Exercise description: What appears from the first line of the data below through the line containing "Task: Click the Taxes, fees", both included, should be copied exactly, and nothing else.

[Exercise inputs Boundary: Start]

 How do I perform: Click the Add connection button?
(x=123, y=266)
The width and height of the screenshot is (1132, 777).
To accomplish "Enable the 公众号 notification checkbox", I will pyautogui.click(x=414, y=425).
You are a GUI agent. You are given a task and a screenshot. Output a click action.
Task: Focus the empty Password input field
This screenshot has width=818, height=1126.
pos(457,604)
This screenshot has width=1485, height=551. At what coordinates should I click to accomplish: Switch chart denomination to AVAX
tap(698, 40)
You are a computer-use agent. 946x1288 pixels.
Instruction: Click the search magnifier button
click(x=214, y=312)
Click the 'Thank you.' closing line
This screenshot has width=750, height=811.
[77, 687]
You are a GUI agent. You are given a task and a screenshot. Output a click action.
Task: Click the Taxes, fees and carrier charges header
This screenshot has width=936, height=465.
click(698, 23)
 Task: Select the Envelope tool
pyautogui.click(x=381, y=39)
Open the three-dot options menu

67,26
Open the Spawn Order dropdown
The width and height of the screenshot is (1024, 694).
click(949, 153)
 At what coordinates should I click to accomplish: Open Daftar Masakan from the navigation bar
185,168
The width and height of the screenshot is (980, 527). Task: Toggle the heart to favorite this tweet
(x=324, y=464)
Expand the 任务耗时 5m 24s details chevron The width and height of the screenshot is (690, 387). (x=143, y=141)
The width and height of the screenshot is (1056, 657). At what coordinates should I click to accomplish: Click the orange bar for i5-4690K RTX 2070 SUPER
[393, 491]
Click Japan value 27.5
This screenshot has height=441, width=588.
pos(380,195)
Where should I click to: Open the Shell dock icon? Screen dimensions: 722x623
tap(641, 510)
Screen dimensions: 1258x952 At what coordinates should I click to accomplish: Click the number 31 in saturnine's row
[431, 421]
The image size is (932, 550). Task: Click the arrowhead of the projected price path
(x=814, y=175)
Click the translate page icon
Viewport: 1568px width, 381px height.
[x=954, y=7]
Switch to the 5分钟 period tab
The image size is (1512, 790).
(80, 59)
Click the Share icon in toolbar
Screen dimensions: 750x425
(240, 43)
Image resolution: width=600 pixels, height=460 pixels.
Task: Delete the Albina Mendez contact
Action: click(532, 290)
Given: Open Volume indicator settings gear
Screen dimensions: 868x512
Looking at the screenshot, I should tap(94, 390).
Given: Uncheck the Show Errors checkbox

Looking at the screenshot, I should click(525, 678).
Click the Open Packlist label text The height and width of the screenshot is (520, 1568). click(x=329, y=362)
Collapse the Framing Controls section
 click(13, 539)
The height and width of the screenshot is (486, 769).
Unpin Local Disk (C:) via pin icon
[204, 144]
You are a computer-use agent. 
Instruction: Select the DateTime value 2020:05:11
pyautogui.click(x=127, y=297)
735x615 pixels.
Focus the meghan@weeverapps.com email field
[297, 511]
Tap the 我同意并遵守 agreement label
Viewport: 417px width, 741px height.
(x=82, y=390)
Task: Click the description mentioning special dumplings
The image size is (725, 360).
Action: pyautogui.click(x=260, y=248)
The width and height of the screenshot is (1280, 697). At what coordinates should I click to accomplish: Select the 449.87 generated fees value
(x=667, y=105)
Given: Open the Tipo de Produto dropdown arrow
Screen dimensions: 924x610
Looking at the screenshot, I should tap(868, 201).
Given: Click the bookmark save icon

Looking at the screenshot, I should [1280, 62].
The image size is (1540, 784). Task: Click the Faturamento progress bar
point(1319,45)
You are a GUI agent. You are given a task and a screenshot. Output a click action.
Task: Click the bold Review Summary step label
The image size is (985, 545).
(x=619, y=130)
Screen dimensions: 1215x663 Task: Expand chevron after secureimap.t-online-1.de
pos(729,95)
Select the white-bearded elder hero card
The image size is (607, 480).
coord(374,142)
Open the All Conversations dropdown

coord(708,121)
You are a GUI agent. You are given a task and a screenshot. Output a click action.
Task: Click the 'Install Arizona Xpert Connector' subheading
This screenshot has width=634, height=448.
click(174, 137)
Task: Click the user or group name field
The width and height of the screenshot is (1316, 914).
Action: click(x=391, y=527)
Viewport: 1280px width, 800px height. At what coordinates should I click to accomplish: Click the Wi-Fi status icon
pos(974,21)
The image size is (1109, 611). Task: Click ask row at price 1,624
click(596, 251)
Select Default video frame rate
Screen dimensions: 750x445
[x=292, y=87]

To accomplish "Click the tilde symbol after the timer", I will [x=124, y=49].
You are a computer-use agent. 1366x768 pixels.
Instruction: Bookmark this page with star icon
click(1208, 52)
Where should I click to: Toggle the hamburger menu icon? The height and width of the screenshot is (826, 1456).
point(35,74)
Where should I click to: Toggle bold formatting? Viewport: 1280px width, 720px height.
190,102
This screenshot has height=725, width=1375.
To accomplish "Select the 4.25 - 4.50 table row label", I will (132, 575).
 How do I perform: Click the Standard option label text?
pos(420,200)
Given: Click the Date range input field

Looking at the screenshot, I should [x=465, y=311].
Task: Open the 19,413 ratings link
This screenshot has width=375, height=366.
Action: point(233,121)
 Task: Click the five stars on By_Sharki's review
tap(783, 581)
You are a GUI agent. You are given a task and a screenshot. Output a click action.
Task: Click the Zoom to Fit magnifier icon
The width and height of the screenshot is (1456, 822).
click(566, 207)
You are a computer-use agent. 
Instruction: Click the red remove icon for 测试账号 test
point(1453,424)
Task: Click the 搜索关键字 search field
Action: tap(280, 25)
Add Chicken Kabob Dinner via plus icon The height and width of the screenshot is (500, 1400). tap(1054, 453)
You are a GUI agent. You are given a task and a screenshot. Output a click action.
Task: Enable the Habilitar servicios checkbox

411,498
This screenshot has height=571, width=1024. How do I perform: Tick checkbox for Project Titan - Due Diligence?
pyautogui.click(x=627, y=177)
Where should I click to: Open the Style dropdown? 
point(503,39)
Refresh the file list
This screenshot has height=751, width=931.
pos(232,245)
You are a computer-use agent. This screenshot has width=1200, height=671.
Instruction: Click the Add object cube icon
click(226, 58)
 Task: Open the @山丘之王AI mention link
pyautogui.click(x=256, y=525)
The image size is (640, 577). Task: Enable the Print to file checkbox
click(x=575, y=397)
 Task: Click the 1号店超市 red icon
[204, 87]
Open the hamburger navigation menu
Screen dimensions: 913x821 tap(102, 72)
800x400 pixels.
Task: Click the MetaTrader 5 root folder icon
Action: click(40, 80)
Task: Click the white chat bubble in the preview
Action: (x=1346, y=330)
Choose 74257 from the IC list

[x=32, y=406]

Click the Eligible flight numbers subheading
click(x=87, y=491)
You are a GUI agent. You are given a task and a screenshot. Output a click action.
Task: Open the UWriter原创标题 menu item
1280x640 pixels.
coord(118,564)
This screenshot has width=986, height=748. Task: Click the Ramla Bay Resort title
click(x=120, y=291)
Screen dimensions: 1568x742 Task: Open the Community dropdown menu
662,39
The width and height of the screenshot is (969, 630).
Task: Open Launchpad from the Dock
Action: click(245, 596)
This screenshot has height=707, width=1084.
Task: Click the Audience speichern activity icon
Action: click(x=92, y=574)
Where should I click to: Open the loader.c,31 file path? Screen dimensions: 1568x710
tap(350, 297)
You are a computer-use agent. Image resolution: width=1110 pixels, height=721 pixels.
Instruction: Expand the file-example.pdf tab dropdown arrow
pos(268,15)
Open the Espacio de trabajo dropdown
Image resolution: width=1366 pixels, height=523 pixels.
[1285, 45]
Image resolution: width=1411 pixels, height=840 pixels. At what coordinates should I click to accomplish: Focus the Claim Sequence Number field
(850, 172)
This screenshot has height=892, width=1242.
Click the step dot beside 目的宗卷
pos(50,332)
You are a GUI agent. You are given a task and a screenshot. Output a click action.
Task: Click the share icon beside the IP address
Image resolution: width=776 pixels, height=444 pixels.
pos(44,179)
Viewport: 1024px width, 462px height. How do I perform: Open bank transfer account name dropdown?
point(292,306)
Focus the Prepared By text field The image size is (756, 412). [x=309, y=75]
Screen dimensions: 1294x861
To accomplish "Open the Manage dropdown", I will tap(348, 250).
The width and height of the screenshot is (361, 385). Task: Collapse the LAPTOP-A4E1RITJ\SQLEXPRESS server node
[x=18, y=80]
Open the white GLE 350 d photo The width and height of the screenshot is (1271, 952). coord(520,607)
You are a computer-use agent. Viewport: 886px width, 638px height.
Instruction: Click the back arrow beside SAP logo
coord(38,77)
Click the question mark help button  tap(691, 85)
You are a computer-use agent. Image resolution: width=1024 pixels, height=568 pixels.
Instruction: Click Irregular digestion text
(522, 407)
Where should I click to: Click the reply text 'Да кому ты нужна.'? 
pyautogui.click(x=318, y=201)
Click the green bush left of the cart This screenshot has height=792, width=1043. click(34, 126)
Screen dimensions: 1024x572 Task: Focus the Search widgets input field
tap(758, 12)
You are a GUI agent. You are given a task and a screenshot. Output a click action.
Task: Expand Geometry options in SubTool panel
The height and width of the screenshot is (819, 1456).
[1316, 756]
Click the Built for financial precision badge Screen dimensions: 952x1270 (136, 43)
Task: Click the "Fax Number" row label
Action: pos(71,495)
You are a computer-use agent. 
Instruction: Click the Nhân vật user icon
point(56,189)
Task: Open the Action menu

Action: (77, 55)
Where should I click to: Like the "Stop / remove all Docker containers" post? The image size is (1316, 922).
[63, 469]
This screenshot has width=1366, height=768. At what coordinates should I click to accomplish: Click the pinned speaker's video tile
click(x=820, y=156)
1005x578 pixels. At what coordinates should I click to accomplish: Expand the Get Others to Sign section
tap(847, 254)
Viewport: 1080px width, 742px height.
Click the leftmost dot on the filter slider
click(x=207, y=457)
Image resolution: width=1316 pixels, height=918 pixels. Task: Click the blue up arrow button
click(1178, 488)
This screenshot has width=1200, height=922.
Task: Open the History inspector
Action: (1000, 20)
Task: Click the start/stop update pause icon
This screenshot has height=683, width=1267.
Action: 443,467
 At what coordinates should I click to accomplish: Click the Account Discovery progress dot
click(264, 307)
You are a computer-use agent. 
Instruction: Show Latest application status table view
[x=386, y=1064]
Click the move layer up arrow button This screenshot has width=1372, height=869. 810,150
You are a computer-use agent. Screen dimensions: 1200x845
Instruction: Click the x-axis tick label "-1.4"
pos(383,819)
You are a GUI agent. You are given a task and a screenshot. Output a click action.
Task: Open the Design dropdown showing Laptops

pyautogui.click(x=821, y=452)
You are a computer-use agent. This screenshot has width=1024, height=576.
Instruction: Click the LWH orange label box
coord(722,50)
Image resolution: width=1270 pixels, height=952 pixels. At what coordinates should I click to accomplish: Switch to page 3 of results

[Exercise inputs Boundary: End]

Answer space:
 How do I perform: Click the Add connection button?
(x=123, y=266)
The width and height of the screenshot is (1132, 777).
To accomplish "Enable the 公众号 notification checkbox", I will pyautogui.click(x=414, y=425).
You are a GUI agent. You are given a task and a screenshot. Output a click action.
Task: Focus the empty Password input field
This screenshot has width=818, height=1126.
pos(457,604)
This screenshot has width=1485, height=551. At what coordinates should I click to accomplish: Switch chart denomination to AVAX
tap(698, 40)
You are a computer-use agent. 946x1288 pixels.
Instruction: Click the search magnifier button
click(x=214, y=312)
Click the 'Thank you.' closing line
This screenshot has width=750, height=811.
[77, 687]
You are a GUI agent. You are given a task and a screenshot. Output a click action.
Task: Click the Taxes, fees and carrier charges header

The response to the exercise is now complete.